Um exige inteligência corporativa, o outro estipula inteligência em várias outras áreas
Mesmo que nossos campos não mudem tão drasticamente quanto descrito acima, ainda usamos maiúsculas diferentes no trabalho, em casa, com amigos e como pais. A forma como aprendemos a agir, ou nos adaptar, é alcançada através da expansão do que se chama habitus.
Habitus são as coisas que fazemos sem pensar – as crenças, normas e formas de fazer as coisas que fazem parte de nós. Se estivéssemos em um programa de proteção a testemunhas, essas são as coisas que nos enganariam e levariam os bandidos até nós.

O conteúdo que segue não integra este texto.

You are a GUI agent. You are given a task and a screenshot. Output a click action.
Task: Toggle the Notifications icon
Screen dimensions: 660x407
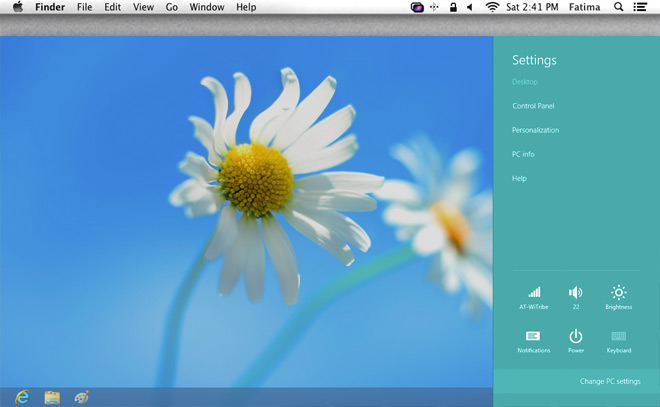pyautogui.click(x=533, y=337)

São coisas simples, como pedir café de uma certa maneira, ou coisas maiores, como pensar sobre o mundo através de uma estrutura específica ou gostar de azul ou viver na cidade.
Para expandir nosso habitus, precisamos ver novas maneiras de fazer as coisas e imaginá-las para nós mesmos. Isso pode acontecer assistindo a programas de TV, lendo livros, viajando para outras partes do mundo ou vendo alguém fazer algo diferente.
É difícil mudar o habitus, mudar de casa não é como fazer uma mudança comercial, que você trabalha durante o dia mas volta pra casa ao anoitecer, porque precisamos estar abertos às novas ideias que permeiam nossa realidade e precisamos gostar delas o suficiente para decidir adotá-las e deixá-las fazer parte de nós.
Quando nos movemos, estamos mudando o campo que ocupamos
Para nos adaptarmos a isso, observamos como as outras pessoas jogam o jogo e, para nos encaixarmos, provavelmente adotamos essas ideias dentro de nosso habitus e mudamos um pouco.
Ao mesmo tempo, podemos influenciar as pessoas ao nosso redor, mudando-as um pouco também. Funciona dinamicamente.
Então, sim, mudar de país ou se mudar para outra cidade para o campo é um projeto de alteração de identidade, e quanto mais os campos são diferentes, mais temos que nos adaptar.